▸ **Task directions**: Everything from the line with "Click the time portion 5:18 PM" through the final line below should be copied out exactly, and nothing else should appear.

▸ **Material for this task**:
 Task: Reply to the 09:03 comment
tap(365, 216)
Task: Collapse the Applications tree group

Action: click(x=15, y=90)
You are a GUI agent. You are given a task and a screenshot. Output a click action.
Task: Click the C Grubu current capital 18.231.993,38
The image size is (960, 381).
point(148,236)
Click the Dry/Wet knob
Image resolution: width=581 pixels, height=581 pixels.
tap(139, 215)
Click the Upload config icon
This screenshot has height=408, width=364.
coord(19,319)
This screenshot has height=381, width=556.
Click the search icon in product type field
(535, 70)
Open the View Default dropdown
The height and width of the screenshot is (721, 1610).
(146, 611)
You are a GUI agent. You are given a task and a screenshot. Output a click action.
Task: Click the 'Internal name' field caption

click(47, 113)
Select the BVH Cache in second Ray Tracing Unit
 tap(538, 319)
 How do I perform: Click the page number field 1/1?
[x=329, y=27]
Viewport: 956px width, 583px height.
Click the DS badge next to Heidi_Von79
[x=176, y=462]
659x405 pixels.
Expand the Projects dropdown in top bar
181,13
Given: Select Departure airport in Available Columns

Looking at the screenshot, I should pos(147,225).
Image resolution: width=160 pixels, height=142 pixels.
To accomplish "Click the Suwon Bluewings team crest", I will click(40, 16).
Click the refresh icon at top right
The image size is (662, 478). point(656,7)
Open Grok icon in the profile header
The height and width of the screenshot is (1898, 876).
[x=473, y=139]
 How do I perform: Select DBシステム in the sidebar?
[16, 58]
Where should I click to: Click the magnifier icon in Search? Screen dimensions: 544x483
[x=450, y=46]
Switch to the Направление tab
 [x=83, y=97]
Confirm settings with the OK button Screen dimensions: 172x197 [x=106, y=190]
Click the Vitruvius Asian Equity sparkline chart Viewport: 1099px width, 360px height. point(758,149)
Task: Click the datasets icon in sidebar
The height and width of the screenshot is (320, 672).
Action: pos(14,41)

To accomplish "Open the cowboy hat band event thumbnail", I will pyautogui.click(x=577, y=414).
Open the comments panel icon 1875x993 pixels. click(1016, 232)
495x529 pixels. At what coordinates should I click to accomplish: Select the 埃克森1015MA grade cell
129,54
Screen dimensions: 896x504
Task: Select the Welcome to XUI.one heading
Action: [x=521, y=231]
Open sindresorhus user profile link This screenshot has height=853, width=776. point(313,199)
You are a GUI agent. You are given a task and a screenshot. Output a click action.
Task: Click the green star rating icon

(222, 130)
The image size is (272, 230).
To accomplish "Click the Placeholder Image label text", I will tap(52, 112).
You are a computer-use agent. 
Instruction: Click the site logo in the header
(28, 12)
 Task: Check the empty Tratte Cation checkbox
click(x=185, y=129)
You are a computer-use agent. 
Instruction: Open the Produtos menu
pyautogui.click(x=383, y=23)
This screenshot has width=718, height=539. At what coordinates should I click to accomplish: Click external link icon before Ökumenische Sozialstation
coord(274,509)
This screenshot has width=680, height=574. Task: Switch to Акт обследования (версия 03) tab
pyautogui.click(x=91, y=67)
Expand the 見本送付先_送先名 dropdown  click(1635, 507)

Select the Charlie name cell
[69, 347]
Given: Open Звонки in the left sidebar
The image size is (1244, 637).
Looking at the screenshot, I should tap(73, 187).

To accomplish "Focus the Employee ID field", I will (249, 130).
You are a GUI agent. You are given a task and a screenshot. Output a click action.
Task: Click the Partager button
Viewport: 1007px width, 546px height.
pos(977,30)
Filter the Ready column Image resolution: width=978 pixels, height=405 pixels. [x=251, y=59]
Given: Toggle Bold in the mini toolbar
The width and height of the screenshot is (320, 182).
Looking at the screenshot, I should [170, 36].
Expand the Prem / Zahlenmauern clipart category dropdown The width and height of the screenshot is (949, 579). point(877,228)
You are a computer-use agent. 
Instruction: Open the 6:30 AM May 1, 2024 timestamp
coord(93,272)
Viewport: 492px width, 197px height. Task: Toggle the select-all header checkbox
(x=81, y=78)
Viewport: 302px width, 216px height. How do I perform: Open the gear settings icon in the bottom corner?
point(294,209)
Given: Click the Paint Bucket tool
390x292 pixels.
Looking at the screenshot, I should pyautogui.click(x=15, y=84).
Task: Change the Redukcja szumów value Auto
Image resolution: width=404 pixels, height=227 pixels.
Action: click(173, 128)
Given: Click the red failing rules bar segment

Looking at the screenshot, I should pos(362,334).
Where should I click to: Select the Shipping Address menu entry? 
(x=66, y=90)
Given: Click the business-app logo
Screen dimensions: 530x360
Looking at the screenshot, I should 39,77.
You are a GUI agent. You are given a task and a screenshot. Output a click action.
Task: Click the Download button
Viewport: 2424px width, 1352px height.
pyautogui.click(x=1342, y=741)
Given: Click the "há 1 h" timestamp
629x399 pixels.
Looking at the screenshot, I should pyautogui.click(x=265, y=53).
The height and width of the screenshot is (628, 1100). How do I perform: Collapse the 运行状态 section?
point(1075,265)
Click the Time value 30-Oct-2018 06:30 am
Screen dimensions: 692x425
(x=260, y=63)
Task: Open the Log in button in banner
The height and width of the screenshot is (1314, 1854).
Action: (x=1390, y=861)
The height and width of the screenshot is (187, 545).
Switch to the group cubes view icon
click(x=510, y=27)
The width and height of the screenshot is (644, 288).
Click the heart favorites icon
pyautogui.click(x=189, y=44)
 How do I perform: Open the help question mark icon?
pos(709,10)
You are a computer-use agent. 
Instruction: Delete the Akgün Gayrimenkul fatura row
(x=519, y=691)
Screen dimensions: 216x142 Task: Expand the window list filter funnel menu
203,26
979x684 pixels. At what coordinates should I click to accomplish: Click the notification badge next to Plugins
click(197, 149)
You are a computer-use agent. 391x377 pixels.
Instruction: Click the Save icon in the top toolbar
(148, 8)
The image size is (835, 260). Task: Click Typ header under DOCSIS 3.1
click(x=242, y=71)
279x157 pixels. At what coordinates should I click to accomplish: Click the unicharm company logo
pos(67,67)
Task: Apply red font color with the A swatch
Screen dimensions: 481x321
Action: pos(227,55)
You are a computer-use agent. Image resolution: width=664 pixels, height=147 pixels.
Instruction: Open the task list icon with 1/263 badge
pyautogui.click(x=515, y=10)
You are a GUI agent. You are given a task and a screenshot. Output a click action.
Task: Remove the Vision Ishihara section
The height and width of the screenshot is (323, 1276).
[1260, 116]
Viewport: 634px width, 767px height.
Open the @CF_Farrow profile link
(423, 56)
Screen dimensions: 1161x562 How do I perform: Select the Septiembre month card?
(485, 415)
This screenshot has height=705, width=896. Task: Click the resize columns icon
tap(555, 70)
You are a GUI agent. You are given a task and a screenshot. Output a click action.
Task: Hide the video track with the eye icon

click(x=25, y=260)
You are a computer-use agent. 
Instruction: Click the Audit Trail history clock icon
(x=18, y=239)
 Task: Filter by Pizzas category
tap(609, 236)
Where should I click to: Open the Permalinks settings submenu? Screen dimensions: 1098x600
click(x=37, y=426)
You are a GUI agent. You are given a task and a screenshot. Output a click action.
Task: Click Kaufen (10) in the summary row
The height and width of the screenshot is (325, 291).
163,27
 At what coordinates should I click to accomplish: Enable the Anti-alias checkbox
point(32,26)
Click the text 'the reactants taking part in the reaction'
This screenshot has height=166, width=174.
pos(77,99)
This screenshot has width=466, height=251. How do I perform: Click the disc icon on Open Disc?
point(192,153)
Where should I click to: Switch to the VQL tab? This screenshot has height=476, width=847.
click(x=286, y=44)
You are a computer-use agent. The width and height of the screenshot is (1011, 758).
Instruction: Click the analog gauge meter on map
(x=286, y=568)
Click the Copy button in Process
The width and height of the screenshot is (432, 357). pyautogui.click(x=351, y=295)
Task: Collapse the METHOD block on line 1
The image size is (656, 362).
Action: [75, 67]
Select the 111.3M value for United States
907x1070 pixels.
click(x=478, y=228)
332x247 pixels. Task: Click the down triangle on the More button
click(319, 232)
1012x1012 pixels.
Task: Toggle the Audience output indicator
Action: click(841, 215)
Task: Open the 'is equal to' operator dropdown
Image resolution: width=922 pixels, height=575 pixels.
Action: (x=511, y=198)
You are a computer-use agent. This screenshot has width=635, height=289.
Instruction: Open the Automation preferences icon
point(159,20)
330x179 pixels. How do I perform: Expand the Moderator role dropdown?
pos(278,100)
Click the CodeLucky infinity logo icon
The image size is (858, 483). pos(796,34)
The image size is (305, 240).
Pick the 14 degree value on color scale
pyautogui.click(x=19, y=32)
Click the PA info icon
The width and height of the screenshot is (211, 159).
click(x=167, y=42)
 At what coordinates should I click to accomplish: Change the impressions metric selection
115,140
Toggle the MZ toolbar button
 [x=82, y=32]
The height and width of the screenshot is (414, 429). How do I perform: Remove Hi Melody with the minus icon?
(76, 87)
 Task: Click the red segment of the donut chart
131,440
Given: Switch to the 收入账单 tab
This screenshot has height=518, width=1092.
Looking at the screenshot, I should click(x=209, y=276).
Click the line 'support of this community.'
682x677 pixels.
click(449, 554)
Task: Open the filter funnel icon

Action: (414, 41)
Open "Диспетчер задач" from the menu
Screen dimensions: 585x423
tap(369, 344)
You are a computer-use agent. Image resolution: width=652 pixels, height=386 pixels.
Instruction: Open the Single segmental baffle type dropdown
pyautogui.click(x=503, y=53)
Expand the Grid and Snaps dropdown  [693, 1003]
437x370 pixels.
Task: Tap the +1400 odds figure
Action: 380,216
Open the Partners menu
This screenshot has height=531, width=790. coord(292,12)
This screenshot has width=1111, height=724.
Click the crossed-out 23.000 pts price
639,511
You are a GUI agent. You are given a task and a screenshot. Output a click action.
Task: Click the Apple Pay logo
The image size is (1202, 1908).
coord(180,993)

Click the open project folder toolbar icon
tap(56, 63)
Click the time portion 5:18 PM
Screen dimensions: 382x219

▸ **Your solution**:
Click the time portion 5:18 PM
Screen dimensions: 382x219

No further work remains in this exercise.